» EXERCISE MATERIAL:
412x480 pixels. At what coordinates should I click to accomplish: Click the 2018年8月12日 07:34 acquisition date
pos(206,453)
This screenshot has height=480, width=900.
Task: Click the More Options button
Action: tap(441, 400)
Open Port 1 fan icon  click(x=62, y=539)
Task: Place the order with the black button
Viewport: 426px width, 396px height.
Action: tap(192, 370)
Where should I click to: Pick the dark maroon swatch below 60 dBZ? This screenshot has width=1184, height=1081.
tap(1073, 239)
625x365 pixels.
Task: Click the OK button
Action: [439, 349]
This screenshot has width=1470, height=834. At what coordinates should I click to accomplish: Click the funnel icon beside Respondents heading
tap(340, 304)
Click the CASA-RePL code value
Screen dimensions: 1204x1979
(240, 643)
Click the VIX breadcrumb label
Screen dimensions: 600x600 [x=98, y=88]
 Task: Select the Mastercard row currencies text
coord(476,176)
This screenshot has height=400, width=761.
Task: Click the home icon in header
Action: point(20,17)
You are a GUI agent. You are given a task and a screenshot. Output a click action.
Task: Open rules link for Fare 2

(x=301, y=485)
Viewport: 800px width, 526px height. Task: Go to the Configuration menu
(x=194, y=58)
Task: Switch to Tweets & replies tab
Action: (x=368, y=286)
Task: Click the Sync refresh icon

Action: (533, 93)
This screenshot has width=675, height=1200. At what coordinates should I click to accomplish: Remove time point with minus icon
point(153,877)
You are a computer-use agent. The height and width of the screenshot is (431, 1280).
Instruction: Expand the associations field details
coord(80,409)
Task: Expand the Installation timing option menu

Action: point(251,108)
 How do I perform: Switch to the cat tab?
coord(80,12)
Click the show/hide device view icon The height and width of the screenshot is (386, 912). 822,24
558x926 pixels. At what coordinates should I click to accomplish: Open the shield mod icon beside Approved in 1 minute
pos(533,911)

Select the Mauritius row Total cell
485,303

» WHAT YOU SHOULD DO:
Copy, character for character, the lines from the line that holds "Task: Expand the" through the final line of the records above.

» EXPECTED ANSWER:
Task: Expand the Installation timing option menu

Action: point(251,108)
 How do I perform: Switch to the cat tab?
coord(80,12)
Click the show/hide device view icon The height and width of the screenshot is (386, 912). 822,24
558x926 pixels. At what coordinates should I click to accomplish: Open the shield mod icon beside Approved in 1 minute
pos(533,911)

Select the Mauritius row Total cell
485,303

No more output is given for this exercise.